→ Parts of the exercise:
A: Using the article on motivation for social distancing, decide whether each statement agrees with it: (i) the study was carried out at the University of Cologne; (ii) perceiving the pleasure of close personal encounters raises motivation to socially distance; (iii) the corona data donation app analyzes data from smartwatches and fitness bracelets. Answer yes or no for each and quote the deciding words of the article.
B: In which journal were the results described in the article on motivation for social distancing published?
C: Reproduce a passage of the article on motivation for social distancing, beginning at the words "The psychologist analysed" and stopping after the words "and activity data.".

→ Excerpt provided:
========
The higher the severity of an infection is thought to be, the greater the motivation is to socially distance. That is one result of a study conducted by the psychologist Professor Kai Kaspar at the University of Cologne. Kaspar explored which factors constitute people’s motivation to socially distance and to use different corona apps. The results have been published in the Journal of Medical Internet Research under the title ‘Motivations for Social Distancing and App Use as Complementary Measures to Combat the COVID-19 Pandemic: Quantitative Survey Study’.
Current government measures to contain the corona pandemic include social distancing and the recommendation to use corona apps. However, these measures are not supported by all citizens equally. Professor Kaspar wanted to find out why that is so. His study showed that the higher people gauged the severity of their own potential infection to be, the greater their motivation to socially distance was.
Perceived rewards for non-compliance with the rules of social distancing also play a role, such as the perceived pleasure of close personal encounters: If such rewards are perceived, this endangers appropriate distancing behaviour. If people are convinced that they can maintain an appropriate distance to others and that this measure will actually help to prevent infections, people’s motivation to follow social distancing rules is higher.
Social behaviour is also important: ‘Participants in the study reported higher motivation to maintain physical distance when their trust in the motivation of their fellow human beings to maintain distance was high. Solidarity in the fight against the current pandemic therefore seems very important’, Professor Kaspar explained.
The psychologist analysed not only social distancing, but also people’s motivation to voluntarily use two corona apps: one app for contact tracing – in the sense of the corona warning app – and the corona data donation app of the Robert Koch Institute, the leading government institution in the field of infectious diseases, which safeguards public health in Germany. With the corona warning app, users can track contacts with possibly infected persons and inform others about their own infection status. With the corona data donation app, which analyses data from smartwatches and fitness bracelets, people can provide the Robert Koch Institute with their health and activity data.
========
(Pixel coordinate grounding data)
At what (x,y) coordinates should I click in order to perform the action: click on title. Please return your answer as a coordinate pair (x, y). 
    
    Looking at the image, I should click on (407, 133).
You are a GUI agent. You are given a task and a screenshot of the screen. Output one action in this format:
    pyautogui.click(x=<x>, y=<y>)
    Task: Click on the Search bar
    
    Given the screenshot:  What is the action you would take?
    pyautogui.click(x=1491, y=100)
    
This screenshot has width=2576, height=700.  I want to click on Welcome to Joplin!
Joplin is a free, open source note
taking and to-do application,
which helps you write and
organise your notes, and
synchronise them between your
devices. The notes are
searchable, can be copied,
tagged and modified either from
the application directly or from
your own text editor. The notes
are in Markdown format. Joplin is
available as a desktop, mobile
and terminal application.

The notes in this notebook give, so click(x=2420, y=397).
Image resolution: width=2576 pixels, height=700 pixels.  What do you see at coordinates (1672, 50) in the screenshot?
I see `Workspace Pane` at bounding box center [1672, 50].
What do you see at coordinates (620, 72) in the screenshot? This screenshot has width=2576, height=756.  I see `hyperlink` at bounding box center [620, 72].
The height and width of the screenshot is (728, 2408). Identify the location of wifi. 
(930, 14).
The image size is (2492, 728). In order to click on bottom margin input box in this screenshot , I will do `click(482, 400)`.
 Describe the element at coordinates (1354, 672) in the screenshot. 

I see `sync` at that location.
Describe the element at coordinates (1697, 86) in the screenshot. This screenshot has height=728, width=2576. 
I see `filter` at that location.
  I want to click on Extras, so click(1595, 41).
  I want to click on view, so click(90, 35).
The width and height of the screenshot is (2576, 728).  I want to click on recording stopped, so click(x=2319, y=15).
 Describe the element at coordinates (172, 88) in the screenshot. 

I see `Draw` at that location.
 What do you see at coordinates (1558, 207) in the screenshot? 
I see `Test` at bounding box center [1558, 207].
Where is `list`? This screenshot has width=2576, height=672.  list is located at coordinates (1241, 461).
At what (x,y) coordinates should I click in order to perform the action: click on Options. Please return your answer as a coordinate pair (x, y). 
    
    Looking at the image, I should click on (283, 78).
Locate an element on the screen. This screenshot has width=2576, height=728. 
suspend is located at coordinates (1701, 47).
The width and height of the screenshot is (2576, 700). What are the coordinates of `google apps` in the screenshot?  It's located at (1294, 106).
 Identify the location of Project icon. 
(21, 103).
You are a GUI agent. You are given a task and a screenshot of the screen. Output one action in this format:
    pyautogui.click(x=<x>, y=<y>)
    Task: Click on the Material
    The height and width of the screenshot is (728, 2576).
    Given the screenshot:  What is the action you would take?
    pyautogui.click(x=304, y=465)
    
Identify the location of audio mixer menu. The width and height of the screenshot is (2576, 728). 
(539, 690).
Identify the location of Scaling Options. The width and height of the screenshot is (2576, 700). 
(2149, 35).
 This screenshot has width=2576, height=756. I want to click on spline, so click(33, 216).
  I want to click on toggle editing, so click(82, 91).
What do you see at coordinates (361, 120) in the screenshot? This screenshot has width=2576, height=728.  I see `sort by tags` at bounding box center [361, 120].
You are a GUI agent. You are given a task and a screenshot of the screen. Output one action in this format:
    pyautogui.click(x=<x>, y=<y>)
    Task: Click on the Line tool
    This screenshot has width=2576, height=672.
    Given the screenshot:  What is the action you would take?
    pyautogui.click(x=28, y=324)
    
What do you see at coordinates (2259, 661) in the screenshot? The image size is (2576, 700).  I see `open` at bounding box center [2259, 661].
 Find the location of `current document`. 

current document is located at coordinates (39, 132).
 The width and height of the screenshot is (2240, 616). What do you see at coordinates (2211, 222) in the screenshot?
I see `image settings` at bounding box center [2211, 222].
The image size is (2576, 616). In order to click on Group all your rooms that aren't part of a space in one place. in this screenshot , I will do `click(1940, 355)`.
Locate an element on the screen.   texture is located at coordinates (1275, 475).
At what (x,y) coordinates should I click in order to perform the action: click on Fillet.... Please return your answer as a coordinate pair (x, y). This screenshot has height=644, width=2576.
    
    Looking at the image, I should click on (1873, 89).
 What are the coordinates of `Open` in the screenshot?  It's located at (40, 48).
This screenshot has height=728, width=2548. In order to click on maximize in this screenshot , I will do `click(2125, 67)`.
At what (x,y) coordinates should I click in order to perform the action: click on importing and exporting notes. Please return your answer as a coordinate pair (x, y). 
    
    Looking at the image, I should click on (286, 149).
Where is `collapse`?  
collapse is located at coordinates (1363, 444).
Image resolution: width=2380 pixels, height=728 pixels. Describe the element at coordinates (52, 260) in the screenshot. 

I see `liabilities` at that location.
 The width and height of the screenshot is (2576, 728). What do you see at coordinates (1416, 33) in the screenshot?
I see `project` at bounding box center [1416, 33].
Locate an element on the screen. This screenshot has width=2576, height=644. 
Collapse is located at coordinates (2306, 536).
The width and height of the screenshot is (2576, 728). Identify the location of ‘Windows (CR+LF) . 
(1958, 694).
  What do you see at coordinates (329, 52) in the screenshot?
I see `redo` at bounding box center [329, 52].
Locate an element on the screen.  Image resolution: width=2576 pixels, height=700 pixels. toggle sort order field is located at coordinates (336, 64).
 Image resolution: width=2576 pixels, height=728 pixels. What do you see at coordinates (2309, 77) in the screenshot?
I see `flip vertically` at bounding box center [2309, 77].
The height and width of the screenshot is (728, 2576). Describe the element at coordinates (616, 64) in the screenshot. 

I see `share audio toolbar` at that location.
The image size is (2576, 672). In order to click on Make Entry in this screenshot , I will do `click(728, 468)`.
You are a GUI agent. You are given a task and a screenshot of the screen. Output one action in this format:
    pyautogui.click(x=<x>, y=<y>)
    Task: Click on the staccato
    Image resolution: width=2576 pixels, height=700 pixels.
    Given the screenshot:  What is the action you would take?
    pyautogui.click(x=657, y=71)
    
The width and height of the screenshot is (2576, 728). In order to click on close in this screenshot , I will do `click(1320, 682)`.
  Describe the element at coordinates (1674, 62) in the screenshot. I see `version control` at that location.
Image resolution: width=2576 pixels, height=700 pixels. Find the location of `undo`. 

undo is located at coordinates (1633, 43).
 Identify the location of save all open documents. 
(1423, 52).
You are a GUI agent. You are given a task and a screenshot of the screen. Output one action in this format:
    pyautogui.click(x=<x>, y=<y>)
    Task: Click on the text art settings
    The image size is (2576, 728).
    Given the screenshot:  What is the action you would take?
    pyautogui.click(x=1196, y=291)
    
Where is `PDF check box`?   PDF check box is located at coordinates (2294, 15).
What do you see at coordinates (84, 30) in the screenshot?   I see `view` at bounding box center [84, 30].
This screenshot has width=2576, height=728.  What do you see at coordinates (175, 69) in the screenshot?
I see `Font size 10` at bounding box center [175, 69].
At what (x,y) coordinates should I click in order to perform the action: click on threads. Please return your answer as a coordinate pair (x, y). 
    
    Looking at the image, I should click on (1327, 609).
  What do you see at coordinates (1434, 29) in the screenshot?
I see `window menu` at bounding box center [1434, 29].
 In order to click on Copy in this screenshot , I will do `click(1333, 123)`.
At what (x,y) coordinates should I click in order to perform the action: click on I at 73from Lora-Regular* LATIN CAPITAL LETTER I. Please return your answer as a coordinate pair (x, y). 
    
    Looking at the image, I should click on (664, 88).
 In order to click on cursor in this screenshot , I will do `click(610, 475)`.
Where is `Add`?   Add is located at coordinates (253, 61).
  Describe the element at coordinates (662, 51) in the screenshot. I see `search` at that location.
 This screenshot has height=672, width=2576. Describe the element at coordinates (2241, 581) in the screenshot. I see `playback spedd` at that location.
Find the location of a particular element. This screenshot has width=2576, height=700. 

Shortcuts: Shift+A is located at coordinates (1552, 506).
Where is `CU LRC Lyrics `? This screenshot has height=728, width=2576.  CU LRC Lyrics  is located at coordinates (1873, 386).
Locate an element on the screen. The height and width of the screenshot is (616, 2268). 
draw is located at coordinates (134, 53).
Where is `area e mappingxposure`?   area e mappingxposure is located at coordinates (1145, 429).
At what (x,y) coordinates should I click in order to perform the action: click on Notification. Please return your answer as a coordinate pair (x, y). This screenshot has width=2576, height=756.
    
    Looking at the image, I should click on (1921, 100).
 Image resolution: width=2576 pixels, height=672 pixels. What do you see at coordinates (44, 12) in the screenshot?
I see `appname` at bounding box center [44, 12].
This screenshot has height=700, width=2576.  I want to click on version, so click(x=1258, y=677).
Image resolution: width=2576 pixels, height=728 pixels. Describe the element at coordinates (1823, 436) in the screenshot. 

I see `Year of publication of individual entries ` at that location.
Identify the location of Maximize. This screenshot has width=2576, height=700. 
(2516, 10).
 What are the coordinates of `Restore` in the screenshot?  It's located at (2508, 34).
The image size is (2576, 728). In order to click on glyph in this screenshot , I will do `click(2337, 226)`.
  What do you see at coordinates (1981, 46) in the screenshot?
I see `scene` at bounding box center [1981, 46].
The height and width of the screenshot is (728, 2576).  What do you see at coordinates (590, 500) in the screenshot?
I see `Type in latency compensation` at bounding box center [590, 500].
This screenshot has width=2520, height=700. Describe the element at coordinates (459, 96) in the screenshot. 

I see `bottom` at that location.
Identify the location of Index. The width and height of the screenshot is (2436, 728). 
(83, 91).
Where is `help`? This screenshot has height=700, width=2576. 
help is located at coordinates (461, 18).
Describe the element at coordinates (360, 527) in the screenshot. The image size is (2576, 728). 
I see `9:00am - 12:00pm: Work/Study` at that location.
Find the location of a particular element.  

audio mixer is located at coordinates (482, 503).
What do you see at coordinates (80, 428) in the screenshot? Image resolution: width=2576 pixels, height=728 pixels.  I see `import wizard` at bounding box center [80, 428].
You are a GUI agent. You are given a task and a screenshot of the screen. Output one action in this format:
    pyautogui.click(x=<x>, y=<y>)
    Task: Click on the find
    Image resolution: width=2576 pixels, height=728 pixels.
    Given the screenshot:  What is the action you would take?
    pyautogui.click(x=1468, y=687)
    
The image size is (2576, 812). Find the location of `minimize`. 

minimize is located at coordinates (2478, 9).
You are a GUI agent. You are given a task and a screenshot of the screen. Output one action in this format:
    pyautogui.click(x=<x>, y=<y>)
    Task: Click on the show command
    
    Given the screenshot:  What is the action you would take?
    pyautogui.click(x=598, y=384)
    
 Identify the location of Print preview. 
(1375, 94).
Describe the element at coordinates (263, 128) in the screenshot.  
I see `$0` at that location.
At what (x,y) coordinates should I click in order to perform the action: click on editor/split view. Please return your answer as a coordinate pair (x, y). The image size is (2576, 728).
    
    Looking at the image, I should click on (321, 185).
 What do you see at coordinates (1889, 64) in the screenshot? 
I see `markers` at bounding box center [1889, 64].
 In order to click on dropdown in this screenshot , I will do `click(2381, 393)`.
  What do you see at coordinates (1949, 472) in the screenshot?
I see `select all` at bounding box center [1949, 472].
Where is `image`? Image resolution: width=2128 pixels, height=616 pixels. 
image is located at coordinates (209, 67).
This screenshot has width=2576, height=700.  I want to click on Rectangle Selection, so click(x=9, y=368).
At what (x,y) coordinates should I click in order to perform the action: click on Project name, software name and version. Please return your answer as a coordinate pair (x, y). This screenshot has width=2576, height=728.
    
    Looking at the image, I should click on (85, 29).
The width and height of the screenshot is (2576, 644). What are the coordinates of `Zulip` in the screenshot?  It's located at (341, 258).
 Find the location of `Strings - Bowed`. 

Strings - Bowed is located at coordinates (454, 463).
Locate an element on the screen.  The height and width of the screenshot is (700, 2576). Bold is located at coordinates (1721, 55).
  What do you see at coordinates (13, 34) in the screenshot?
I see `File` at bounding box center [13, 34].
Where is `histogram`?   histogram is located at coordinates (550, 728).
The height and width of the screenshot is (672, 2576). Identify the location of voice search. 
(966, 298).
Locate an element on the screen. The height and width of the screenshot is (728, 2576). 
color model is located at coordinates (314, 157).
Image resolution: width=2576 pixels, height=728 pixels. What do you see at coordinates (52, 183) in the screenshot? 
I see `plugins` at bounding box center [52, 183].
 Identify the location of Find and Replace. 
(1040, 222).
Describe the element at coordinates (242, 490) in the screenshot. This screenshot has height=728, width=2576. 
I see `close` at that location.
========
→ Task-by-task results:
A:
(i) Yes: "a study conducted by the psychologist Professor Kai Kaspar at the University of Cologne"
(ii) No: "If such rewards are perceived, this endangers appropriate distancing behaviour."
(iii) Yes: "the corona data donation app, which analyses data from smartwatches and fitness bracelets"

B: The Journal of Medical Internet Research.

C:
The psychologist analysed not only social distancing, but also people’s motivation to voluntarily use two corona apps: one app for contact tracing – in the sense of the corona warning app – and the corona data donation app of the Robert Koch Institute, the leading government institution in the field of infectious diseases, which safeguards public health in Germany. With the corona warning app, users can track contacts with possibly infected persons and inform others about their own infection status. With the corona data donation app, which analyses data from smartwatches and fitness bracelets, people can provide the Robert Koch Institute with their health and activity data.